Sanihelp.it – Nelle ultime settimane il suicidio giovanile sta tornando al centro del dibattito. Michele, il giovane di Lavagna e il 22enne di Rovigo che ha scelto di morire il giorno prima della (finta) laurea, sono solo alcune delle tragiche storie che la cronaca ci restituisce e raccontano un fenomeno poco considerato.
Nel nostro Paese il suicidio è la seconda causa di morte tra i ragazzi sotto i 20 anni. In Italia sono 4000 i decessi legati a questo gesto estremo, il 12% dei quali tra giovani e giovanissimi, ossia quasi 500 ogni anno.

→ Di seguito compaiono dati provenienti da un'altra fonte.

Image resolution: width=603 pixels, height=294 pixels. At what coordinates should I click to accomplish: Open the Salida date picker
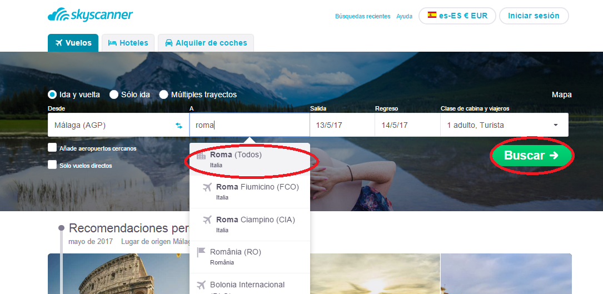pyautogui.click(x=342, y=125)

«Sono dati drammatici – commenta il professor Armando Piccinni, presidente della Fondazione BRF Onlus – ma tante giovani vite si potrebbero salvare se ognuno di noi svolgesse il proprio compito. Noi genitori, noi medici, noi specialisti. La depressione negli adolescenti è una realtà che per la gravità e la frequenza con cui si manifesta è sottovalutata da famiglie, educatori e addetti ai lavori.
Delusioni scolastiche, sentimentali, familiari fanno parte della storia di tutti gli adolescenti da tempo indefinito. Le cause di questo incremento dei suicidi vanno ricercate altrove. Molti fanno riferimento, come possibile causa, ai cambiamenti repentini della nostra società, alla velocità con cui viviamo, viaggiamo, comunichiamo. Altri ritengono che la condizione di stress nasca dalla crisi della famiglia, dalla disgregazione dei nuclei familiari, dalla incapacità dei genitori di svolgere il loro ruolo.
La nostra è una società dai cambiamenti rapidissimi.Le vittime dei cambiamenti velocissimi di questa società sono probabilmente quei giovani che non riescono ad adattarsi con sufficiente velocità. Sarebbe necessaria la massima attenzione da parte degli educatori, dei genitori, delle strutture sociali per aiutare quei giovani che sia perché hanno una struttura personale più vulnerabile, sia perché vivono condizioni ambientali difficili hanno più bisogno di essere compresi e sostenuti.
Per non trovarci di fronte a drammi come quello di Michele o come il giovane che ha scelto di morire durante una perquisizione della finanza, dobbiamo imparare ad ascoltare i ragazzi, cercare di percepire i campanelli d’allarme che lanciano e non sottovalutarne il disagio».